** Opening STUDY MATERIAL block **
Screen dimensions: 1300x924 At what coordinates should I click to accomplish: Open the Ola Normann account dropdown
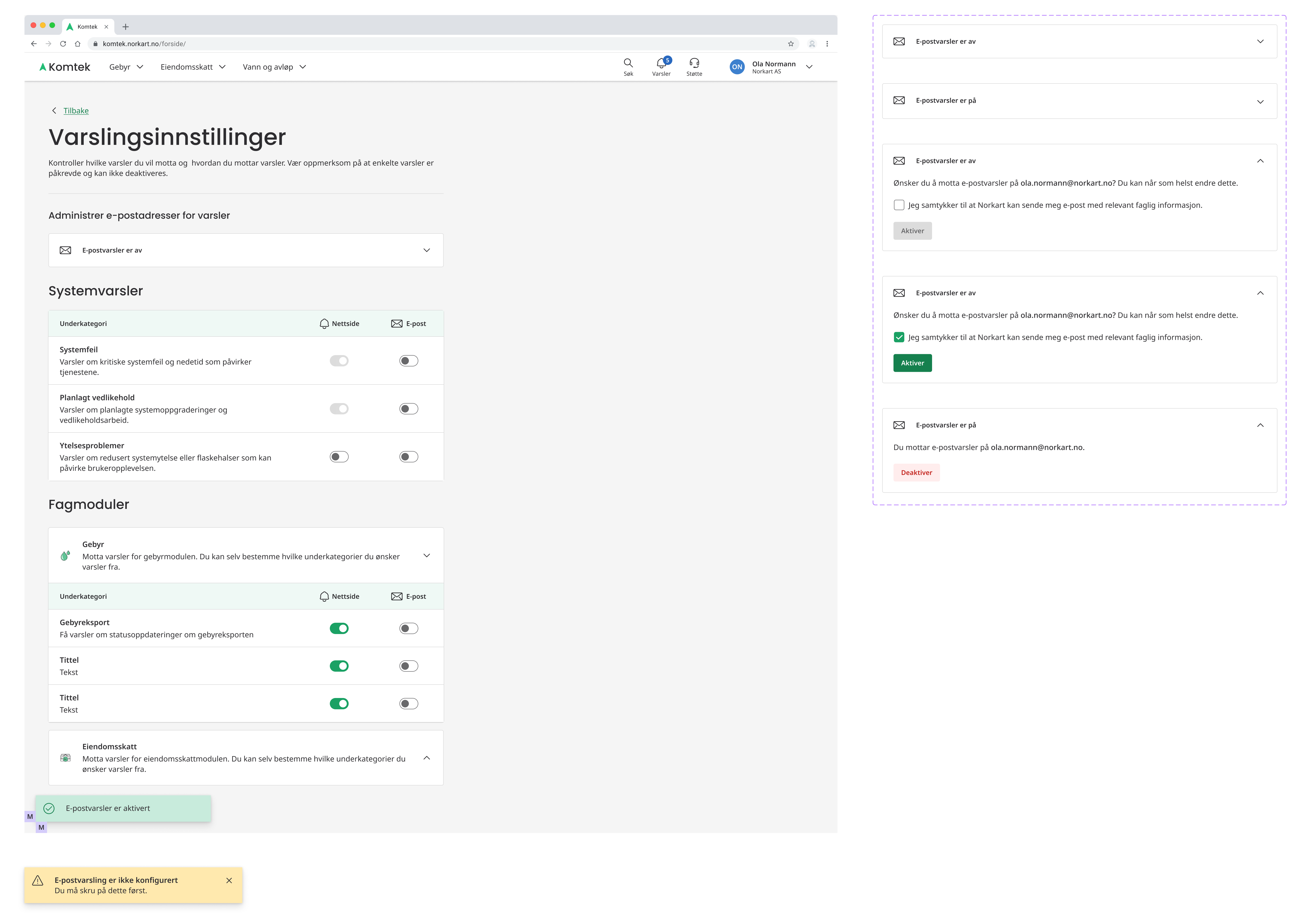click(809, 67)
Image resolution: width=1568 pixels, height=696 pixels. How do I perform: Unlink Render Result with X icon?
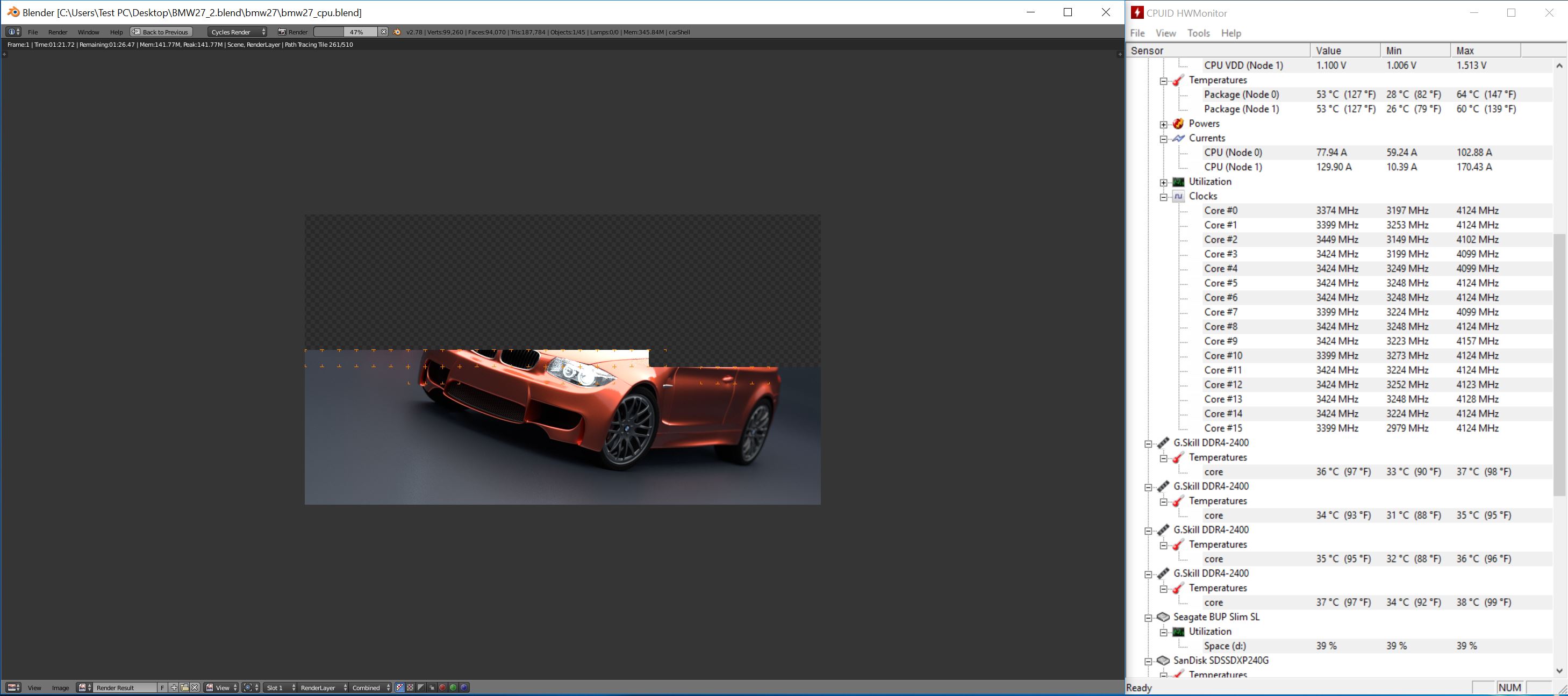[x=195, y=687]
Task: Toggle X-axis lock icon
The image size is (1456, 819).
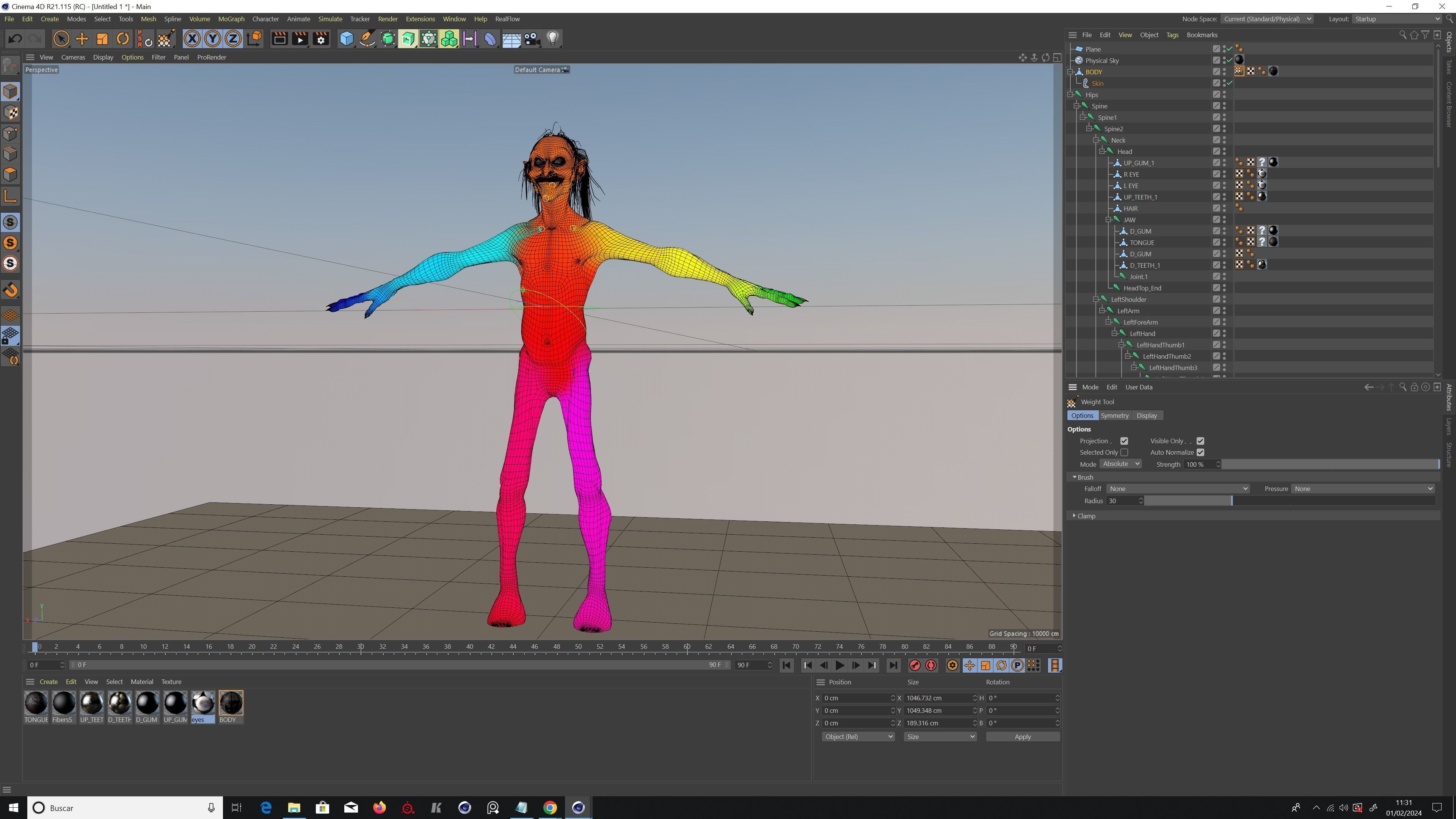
** Closing STUDY MATERIAL block **
Could you output the listing word for word, omitting every picture?

Screen dimensions: 1300x924 At what coordinates should I click to accomplish: Open the Ola Normann account dropdown
click(809, 67)
Image resolution: width=1568 pixels, height=696 pixels. How do I perform: Unlink Render Result with X icon?
[x=195, y=687]
Task: Toggle X-axis lock icon
The image size is (1456, 819).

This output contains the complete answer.